The density and richness of the source allows the in-depth analysis of a multitude of different phenomena, which we could by no means exhaust within the scope of the project (see Fields of work and Publications).

Digital processing

In the project, we digitised a full set of volumes of the advertisement paper, from its first publication at the beginning of 1729 to the end of 1744 without any gaps; a total of 6626 issues and around 862,000 individual advertisements and notes. For systematic reasons, the three months from January to March published for the year 1845 are not part of this digital edition.
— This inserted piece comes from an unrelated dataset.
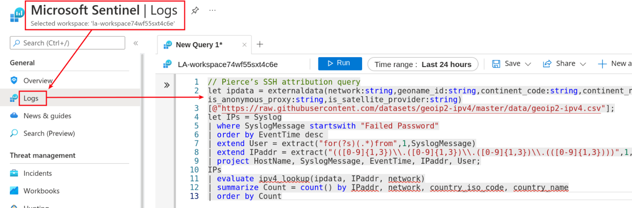Screen dimensions: 632x208
Task: Focus the Search (Ctrl+/) field
Action: 67,43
As part of the project, we have developed workflows and tools for digitising and processing the Avisblatt, which can also be used to digitise and process newspapers or other serial sources. All issues of the Avisblatt were digitised, each issue segmented into individual advertisements and notices, and text recogniction applied to it. The results were compiled into a database of around 932,000 records (including 70,000 section headings), and the records classified using a dictionary-based algorithmic method specifically developed in the project ("dynamic tagging"). The associated R scripts used for this, as well as additional functions to support data analysis were integrated into an R package. This allows users versed in R and data science / natural language processing to make use of the digitized source.

Further information can be found in the technical documentation of the project.

Easy access to data and digitised material

The Database and Viewer on this website provide two ways of using the data we have prepared for users without any knowledge of programming languages. They allow you to search our databases as a simple or advanced search, but also to read and browse through the individual numbers of the Avisblatt over 116 years. Whether you are interested in specific goods markets, real estate, credit, transport and travel, lotteries and charity, lost and found objects, demographics, or a wide array of other topics: the database provides you with a wealth of source material.